_SET TASK_
Repeat the items from the line containing "will click(539, 433)." through the line containing "click(x=181, y=119)", character for character.
*****
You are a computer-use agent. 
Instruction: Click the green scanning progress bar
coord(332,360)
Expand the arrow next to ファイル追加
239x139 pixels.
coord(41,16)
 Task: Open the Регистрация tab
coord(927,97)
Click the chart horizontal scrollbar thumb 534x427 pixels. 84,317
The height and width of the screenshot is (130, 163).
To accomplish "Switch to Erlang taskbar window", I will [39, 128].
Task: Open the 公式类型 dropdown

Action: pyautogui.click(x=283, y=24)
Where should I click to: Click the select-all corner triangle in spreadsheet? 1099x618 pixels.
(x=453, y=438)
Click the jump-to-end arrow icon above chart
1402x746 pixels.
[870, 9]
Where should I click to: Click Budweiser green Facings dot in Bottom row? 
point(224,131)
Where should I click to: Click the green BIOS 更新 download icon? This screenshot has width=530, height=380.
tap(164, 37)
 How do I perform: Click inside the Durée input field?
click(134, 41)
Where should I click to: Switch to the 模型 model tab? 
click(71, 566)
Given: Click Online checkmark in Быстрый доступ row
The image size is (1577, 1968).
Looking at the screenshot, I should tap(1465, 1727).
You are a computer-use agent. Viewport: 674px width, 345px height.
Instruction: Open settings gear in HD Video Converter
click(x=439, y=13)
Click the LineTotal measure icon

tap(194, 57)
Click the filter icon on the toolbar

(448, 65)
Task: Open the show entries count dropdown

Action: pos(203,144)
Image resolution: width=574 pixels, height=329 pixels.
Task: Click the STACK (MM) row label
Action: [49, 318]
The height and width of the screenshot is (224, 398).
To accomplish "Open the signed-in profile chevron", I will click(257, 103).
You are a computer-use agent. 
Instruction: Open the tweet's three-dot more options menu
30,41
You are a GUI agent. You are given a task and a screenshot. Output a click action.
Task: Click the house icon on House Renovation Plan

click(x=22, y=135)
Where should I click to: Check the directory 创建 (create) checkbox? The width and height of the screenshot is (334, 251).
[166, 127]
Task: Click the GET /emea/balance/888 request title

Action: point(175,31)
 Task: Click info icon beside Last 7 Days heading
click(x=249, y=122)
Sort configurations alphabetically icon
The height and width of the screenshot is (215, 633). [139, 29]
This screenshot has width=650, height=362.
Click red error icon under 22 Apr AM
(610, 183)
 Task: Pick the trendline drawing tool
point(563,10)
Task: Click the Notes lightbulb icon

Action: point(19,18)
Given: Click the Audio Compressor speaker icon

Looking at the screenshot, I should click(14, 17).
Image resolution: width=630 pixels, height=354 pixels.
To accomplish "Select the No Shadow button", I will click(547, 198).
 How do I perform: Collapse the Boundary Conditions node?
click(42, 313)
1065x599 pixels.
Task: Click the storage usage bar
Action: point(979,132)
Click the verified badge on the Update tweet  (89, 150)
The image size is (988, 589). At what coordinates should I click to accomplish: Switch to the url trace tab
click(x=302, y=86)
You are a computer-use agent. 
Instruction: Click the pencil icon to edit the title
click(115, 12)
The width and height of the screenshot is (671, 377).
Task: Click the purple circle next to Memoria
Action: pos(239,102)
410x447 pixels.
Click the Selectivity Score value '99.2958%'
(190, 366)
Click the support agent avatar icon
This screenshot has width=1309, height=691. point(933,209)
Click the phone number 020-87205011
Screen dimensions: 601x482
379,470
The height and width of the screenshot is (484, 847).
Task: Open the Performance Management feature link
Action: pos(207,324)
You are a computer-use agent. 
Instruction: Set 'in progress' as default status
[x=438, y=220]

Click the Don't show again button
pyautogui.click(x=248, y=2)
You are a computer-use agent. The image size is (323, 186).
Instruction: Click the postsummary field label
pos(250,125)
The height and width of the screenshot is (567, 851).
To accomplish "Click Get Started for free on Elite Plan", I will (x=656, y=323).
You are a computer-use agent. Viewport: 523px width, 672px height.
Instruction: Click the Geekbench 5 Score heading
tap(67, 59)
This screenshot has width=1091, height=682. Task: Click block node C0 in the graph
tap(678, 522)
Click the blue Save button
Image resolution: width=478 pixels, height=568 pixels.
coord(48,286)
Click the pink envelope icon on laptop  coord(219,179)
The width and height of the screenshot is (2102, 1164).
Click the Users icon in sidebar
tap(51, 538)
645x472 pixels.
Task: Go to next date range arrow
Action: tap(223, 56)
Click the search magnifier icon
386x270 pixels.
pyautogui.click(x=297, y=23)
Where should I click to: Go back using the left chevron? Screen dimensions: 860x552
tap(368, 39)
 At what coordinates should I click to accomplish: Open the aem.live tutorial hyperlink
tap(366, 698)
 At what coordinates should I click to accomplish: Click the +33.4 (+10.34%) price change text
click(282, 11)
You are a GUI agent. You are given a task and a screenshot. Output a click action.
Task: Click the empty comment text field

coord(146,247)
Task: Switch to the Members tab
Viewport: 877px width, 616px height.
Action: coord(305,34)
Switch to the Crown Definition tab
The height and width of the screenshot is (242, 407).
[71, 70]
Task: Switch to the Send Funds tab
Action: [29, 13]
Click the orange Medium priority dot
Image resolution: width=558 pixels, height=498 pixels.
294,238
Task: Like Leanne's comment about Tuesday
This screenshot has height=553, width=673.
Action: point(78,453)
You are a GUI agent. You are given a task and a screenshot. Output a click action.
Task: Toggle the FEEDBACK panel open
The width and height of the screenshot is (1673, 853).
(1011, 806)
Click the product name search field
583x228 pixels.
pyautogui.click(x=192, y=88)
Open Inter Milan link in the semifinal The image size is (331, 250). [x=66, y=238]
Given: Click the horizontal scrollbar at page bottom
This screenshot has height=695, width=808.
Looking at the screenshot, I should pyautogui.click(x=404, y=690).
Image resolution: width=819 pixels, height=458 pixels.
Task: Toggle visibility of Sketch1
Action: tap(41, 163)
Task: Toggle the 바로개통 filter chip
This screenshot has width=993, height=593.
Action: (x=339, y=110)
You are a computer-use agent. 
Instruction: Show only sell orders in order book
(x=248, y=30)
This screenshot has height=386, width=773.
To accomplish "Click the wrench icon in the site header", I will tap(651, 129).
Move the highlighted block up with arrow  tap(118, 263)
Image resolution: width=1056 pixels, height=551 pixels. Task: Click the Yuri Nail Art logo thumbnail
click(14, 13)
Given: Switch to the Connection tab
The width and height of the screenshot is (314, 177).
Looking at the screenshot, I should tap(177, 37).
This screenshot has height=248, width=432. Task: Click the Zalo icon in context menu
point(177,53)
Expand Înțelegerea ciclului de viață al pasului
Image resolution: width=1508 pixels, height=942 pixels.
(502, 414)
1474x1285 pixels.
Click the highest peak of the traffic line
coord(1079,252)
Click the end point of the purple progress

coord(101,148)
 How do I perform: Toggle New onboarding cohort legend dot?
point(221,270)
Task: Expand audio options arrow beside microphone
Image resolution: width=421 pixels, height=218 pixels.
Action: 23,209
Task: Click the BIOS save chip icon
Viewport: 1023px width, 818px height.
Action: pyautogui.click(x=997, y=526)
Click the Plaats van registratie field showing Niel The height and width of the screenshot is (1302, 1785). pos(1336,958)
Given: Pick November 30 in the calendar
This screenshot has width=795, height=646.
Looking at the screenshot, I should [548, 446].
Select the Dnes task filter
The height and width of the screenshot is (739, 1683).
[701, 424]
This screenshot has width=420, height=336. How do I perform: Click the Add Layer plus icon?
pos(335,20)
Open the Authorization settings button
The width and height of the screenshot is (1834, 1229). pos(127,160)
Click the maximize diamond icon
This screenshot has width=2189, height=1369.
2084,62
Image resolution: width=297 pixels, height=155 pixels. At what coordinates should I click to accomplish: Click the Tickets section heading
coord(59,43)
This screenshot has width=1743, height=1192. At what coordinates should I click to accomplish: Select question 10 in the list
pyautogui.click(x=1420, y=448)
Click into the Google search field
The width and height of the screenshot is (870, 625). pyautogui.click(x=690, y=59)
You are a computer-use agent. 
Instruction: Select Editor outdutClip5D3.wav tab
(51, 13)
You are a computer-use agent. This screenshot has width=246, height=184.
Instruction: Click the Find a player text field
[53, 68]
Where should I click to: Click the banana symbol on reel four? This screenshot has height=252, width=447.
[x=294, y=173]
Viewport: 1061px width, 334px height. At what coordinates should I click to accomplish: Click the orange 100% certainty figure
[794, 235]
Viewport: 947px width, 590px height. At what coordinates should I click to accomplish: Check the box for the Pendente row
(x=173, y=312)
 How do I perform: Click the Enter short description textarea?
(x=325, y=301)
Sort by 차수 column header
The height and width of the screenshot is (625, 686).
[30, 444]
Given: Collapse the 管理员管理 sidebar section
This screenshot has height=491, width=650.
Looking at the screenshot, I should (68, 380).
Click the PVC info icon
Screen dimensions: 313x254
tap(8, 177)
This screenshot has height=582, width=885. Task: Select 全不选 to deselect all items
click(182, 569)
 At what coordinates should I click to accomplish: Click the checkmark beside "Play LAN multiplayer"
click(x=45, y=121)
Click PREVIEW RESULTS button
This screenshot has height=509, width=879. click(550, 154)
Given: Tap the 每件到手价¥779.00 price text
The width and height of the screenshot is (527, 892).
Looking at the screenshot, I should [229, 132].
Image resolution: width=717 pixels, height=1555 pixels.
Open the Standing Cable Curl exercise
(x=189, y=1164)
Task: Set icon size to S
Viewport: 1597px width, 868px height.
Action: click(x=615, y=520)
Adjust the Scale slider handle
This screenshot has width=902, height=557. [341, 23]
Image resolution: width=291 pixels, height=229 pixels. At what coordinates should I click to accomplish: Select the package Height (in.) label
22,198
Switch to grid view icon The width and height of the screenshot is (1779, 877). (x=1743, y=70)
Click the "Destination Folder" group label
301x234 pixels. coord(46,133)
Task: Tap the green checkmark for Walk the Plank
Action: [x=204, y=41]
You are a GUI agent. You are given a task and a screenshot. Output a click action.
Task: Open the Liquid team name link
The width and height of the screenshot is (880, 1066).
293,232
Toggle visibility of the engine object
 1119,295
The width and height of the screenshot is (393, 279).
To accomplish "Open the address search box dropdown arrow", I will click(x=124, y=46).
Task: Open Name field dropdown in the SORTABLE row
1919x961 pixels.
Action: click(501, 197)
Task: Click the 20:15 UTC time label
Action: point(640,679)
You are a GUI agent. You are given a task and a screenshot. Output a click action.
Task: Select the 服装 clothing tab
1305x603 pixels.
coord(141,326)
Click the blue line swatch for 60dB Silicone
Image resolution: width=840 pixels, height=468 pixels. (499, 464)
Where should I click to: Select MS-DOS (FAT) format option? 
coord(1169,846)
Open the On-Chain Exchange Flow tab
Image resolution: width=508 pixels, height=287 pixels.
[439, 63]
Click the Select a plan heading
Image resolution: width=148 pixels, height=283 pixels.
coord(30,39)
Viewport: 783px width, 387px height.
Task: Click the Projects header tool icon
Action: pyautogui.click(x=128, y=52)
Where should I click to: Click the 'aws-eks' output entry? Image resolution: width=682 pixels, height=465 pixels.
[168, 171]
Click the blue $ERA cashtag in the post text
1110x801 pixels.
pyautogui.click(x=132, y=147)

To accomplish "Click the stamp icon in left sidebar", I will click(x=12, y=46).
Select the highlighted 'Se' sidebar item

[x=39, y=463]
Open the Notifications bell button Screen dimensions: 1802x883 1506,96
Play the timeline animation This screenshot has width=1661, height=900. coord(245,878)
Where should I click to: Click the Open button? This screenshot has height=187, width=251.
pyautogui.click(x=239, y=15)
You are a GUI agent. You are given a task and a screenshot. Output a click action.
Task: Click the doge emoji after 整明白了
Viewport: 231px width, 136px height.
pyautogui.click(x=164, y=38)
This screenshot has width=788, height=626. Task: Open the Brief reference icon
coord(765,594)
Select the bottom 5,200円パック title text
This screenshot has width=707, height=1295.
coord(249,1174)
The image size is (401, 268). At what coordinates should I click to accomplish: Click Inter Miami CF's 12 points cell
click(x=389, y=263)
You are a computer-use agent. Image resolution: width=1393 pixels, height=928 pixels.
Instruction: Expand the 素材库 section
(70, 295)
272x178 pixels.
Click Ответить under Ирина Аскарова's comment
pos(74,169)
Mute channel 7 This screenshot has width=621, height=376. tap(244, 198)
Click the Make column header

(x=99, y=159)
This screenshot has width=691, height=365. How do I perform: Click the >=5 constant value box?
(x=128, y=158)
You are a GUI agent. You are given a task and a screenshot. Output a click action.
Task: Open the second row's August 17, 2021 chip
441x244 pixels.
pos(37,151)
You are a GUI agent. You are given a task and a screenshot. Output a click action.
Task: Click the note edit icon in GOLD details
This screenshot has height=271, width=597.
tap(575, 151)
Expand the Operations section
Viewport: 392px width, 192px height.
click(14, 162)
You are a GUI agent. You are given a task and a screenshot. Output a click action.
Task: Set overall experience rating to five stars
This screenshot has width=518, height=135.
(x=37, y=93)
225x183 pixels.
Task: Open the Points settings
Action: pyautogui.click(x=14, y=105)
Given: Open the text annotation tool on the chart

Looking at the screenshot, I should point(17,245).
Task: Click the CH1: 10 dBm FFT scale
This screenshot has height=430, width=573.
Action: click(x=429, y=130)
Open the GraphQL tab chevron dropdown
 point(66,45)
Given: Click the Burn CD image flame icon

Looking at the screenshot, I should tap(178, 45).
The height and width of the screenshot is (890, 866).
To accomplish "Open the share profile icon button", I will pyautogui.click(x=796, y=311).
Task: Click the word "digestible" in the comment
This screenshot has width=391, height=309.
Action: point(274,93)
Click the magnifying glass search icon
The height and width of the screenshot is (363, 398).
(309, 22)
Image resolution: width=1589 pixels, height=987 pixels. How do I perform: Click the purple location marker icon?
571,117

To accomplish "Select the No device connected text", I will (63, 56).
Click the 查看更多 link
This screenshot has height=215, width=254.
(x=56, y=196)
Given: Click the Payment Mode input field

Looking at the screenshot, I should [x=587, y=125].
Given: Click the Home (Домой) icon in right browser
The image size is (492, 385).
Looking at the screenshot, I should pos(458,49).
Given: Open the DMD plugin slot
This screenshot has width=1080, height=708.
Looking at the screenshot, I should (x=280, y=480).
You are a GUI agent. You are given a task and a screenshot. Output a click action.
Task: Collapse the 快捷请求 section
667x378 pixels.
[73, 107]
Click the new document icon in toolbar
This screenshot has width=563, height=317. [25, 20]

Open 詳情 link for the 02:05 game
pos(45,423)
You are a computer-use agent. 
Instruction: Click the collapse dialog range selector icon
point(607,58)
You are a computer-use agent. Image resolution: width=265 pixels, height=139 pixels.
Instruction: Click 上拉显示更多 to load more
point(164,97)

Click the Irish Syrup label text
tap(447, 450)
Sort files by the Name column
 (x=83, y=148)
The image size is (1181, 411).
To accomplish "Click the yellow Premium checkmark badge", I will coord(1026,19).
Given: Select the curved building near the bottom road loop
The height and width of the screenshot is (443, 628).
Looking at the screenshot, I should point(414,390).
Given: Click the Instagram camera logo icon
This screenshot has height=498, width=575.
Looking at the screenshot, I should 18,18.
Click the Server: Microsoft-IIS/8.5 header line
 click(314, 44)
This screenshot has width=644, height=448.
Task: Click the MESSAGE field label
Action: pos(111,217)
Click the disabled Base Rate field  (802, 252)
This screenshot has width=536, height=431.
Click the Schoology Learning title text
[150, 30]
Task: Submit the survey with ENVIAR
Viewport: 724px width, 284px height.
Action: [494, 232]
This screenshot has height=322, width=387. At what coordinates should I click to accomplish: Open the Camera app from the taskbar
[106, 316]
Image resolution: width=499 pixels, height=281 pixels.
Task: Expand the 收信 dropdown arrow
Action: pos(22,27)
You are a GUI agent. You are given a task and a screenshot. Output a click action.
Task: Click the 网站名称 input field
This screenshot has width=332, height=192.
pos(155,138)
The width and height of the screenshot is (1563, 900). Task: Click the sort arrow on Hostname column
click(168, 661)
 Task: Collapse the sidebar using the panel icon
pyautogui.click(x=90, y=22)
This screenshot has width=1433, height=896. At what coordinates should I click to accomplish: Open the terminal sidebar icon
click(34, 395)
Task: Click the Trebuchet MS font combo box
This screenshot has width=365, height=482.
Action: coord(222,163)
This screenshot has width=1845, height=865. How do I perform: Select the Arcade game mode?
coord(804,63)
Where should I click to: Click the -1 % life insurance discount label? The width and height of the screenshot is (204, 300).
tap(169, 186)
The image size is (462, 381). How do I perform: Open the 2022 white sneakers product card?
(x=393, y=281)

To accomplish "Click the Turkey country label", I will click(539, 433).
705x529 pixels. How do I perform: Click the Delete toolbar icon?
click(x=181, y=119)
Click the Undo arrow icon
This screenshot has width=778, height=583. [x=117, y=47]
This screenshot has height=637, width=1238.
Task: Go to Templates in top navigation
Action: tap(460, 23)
*****
_WRITTEN ANSWER_
To accomplish "Click the Turkey country label", I will click(539, 433).
705x529 pixels. How do I perform: Click the Delete toolbar icon?
click(x=181, y=119)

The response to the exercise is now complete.